POR RAFAEL MOLINA MORILLO
Muchos dominicanos no saben del tesoro que tenemos en Cabarete, en la costa Norte de la isla, bañada por las aguas del inmenso Océano Atlántico y acariciada por las perennes brisas que hacen del lugar uno de los destinos más importantes del mundo en materia de deportes acuáticos y turismo playero.

Cabarete crece de manera natural, como la grama bajo el rocío, y amenaza con desplazar de los primeros lugares en las preferencias de los turistas, a los más renombrados lugares de otras regiones del país. Su playa, ancha y extensa, recuerda los grandes balnearios de ciudades famosas, y su cielo plagado de “kites” o chichiguas marinas le imparten al ambiente un colorido inusitado.

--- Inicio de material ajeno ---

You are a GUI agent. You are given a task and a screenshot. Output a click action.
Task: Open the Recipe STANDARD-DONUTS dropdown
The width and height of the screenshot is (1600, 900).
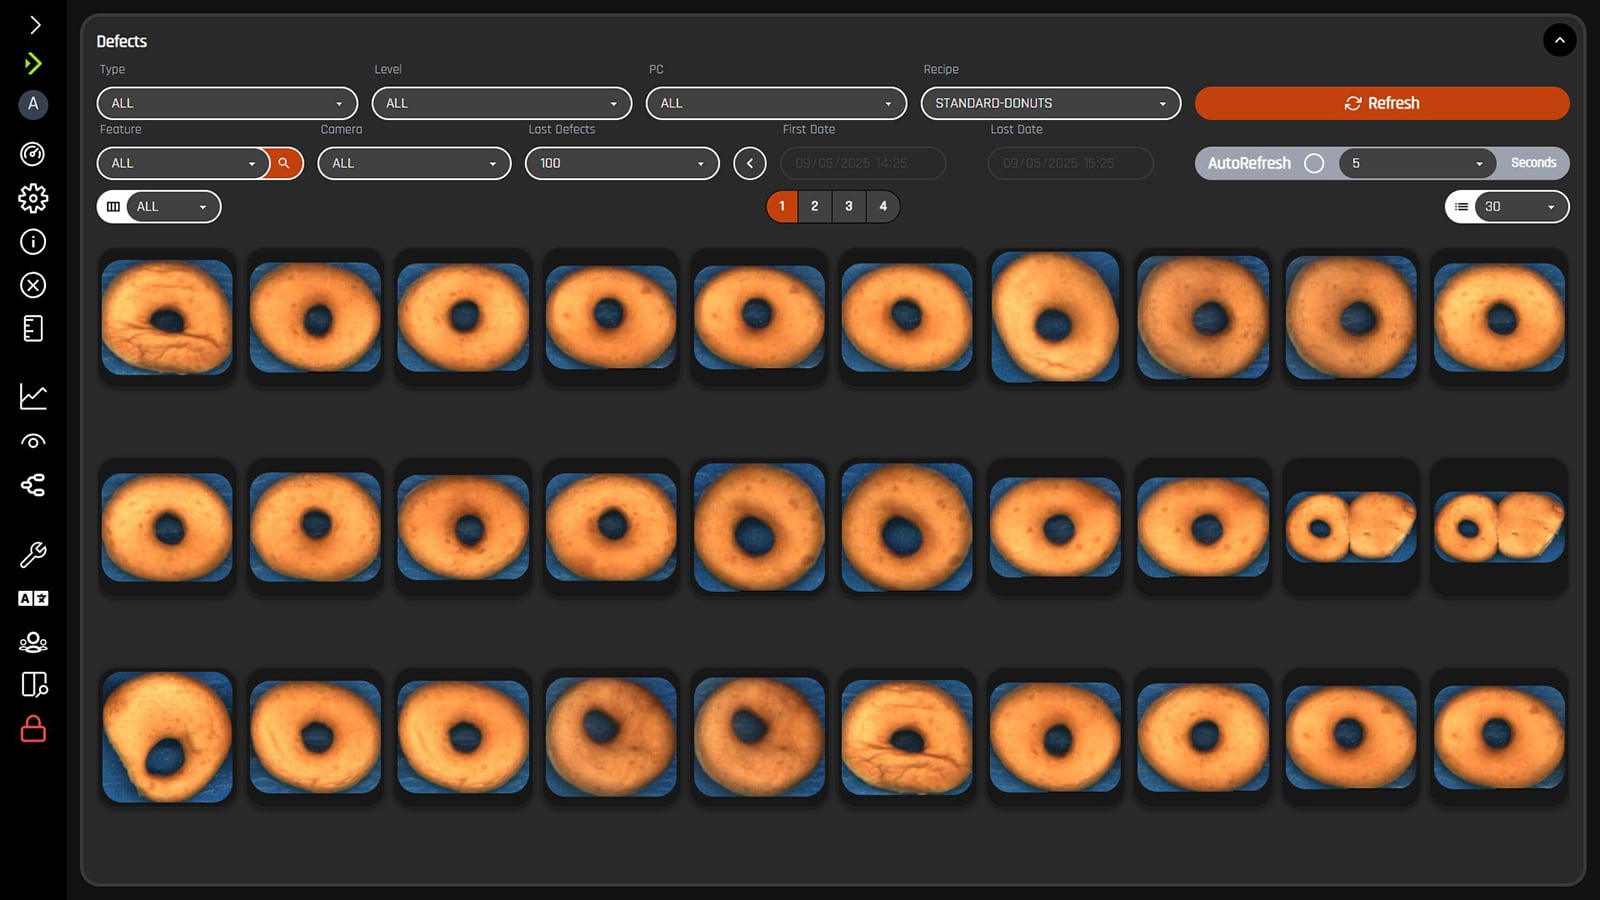click(1050, 103)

A quienes conocen y han disfrutado del ambiente cosmopolita y pueblerino, a la vez, de Cabarete, no tengo nada que decirles. Pero a quienes no han visitado este pueblito de una sola calle, políglota e internacional, les exhorto a conocer este rincón nacional reconocido por su sol, su viento y su hospitalidad.

Hay que consignar, en justicia, que las autoridades que regulan el turismo en el país tienen su mérito bien ganado, así como también el sector privado que se involucra en la construcción de infraestructura y viviendas adecuadas.

Me atrevo a vaticinar que dentro de muy pocos años, Cabarete será un punto de referencia inevitable cuando se hable de turismo en toda la cuenca del Caribe y el Atlántico tropical.